→ **WHAT TO DO**
Your reply must contain the lines from the one with "Where should I click to: Add" through the last line of the material, exact and complete, with no pictures and no other text.

→ **EXERCISE INPUT**
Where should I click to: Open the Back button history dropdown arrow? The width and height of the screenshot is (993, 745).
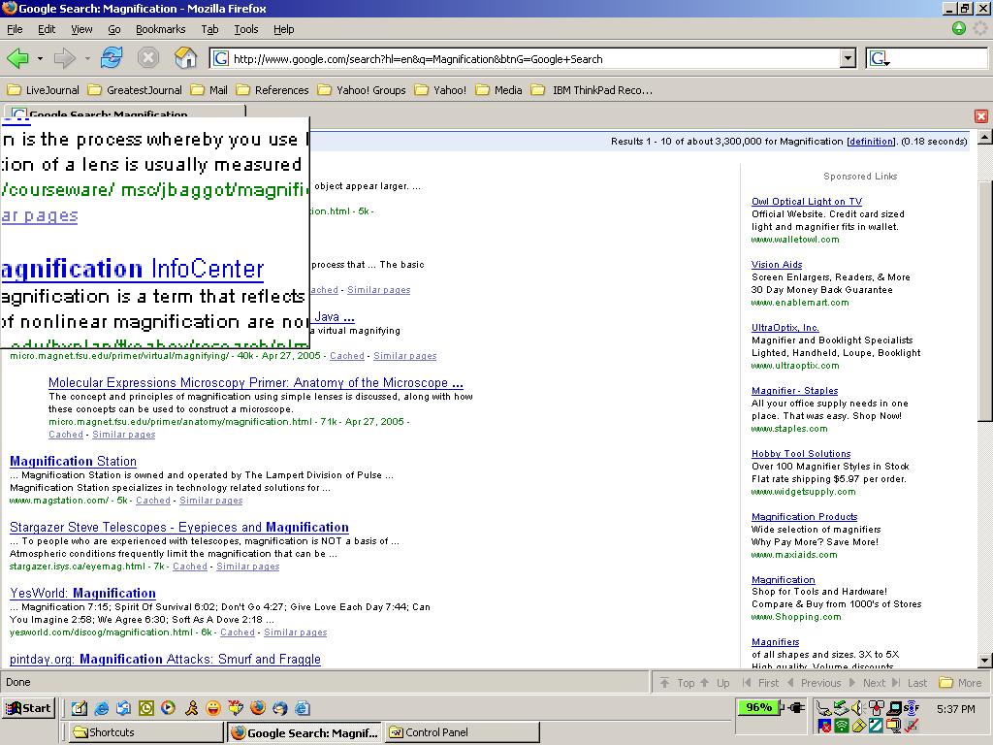40,59
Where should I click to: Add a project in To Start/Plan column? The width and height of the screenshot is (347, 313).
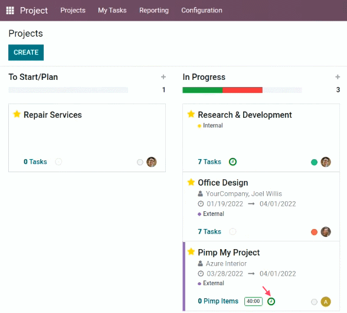coord(163,77)
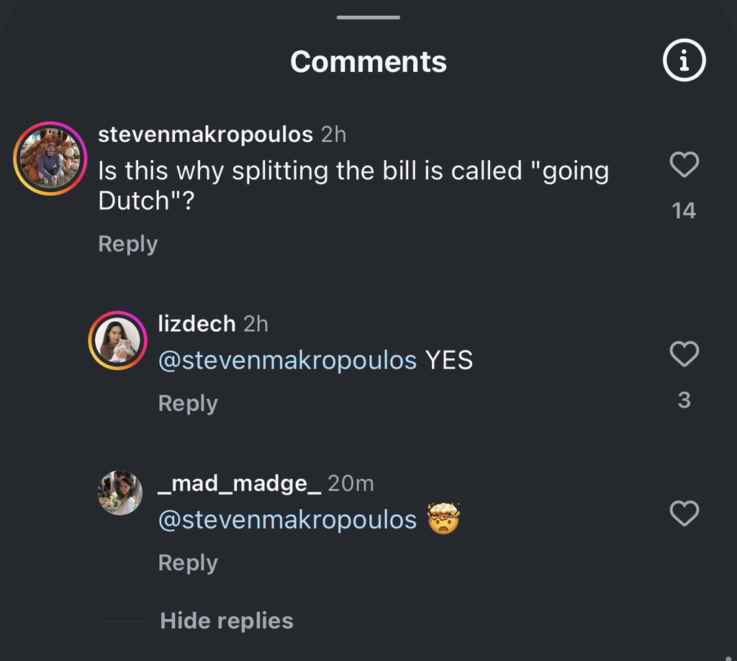Screen dimensions: 737x661
Task: Collapse thread with Hide replies
Action: pos(226,621)
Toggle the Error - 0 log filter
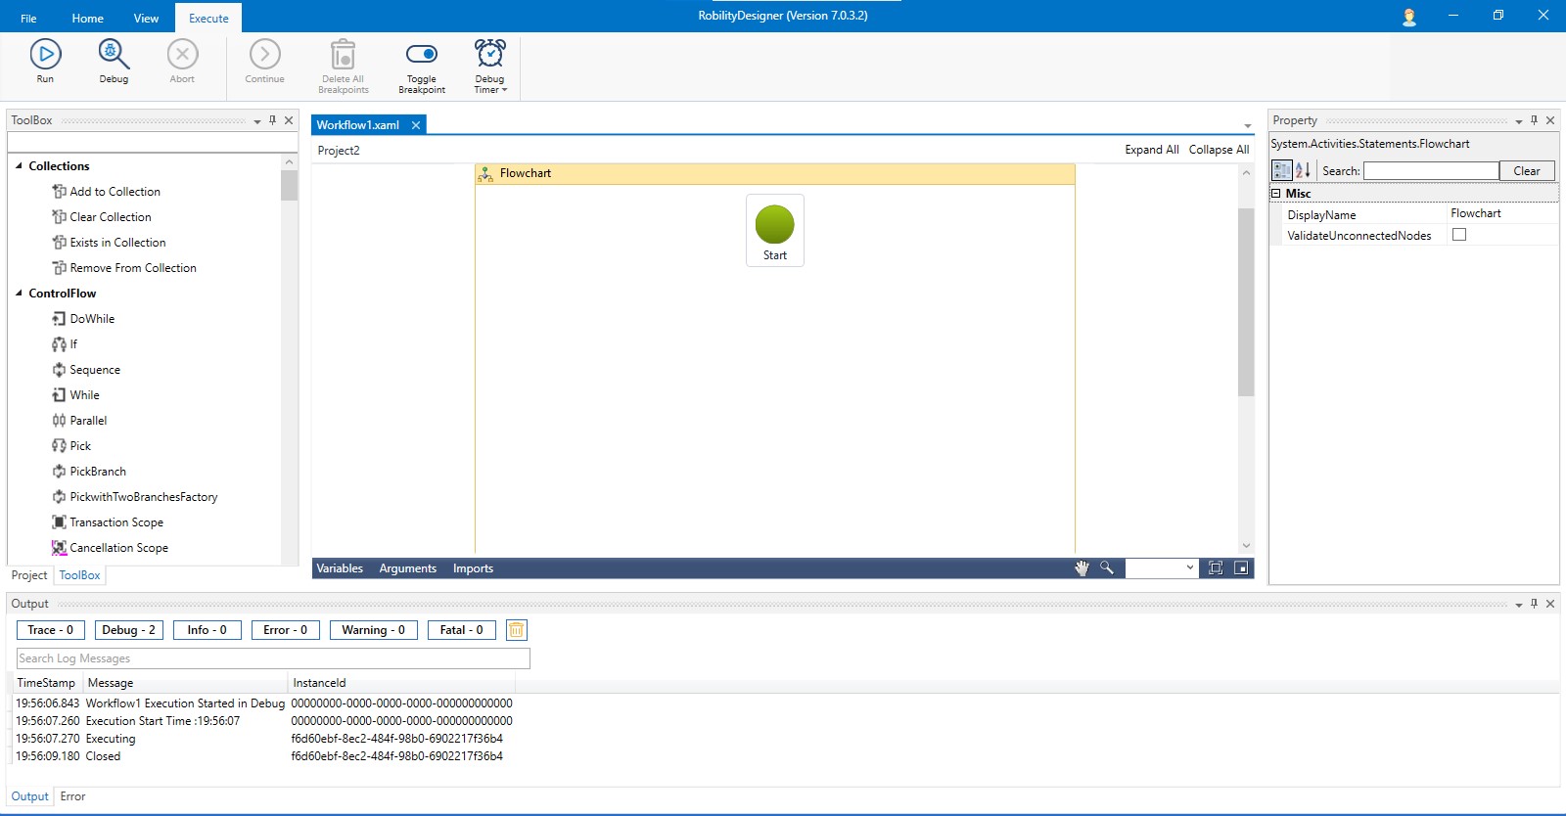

→ **ANSWER AREA**
Where should I click to: Add a project in To Start/Plan column? The width and height of the screenshot is (347, 313).
coord(163,77)
Screen dimensions: 737x661
Task: Collapse thread with Hide replies
Action: pos(226,621)
Toggle the Error - 0 log filter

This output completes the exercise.